Your task:
Check each line of the data below for the word "agent". How many lines have it? Answer with the number alone.

** Data for the task follows **

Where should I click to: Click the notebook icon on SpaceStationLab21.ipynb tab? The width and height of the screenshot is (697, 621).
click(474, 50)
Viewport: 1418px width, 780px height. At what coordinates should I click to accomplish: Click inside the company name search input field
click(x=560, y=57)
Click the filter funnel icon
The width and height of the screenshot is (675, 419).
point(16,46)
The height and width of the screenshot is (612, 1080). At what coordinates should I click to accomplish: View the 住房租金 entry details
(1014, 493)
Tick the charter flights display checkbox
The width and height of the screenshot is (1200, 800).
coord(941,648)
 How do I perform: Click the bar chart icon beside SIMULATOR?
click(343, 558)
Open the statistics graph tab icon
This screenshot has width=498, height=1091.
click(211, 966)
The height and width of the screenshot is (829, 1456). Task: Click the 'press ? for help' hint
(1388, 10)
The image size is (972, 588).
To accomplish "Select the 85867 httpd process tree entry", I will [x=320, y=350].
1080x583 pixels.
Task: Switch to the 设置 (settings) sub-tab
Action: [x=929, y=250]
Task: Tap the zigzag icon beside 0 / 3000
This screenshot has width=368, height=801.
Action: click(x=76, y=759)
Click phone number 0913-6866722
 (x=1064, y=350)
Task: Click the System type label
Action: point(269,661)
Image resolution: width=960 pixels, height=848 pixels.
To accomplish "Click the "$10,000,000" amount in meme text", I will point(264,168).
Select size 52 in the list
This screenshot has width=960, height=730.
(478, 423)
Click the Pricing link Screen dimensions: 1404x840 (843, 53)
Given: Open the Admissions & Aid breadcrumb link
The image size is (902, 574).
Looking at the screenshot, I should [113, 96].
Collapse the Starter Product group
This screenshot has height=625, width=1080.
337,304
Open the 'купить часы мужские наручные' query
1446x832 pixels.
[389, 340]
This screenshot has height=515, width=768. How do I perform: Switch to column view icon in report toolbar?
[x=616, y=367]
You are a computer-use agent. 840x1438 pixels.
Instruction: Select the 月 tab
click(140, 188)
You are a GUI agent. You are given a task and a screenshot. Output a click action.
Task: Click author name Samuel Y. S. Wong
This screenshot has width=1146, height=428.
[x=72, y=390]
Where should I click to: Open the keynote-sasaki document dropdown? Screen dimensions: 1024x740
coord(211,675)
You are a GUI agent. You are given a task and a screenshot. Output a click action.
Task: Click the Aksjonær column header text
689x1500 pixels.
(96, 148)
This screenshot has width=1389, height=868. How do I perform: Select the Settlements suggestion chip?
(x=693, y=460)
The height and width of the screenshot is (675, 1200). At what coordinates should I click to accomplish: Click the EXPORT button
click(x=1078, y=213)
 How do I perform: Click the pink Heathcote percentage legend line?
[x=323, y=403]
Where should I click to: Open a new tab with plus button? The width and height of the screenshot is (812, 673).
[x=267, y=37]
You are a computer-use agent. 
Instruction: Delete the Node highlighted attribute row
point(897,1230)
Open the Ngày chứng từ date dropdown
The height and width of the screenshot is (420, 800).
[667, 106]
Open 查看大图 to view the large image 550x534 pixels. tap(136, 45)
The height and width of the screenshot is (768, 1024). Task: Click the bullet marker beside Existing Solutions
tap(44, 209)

** End of Data for the task **

Solution to this task:
4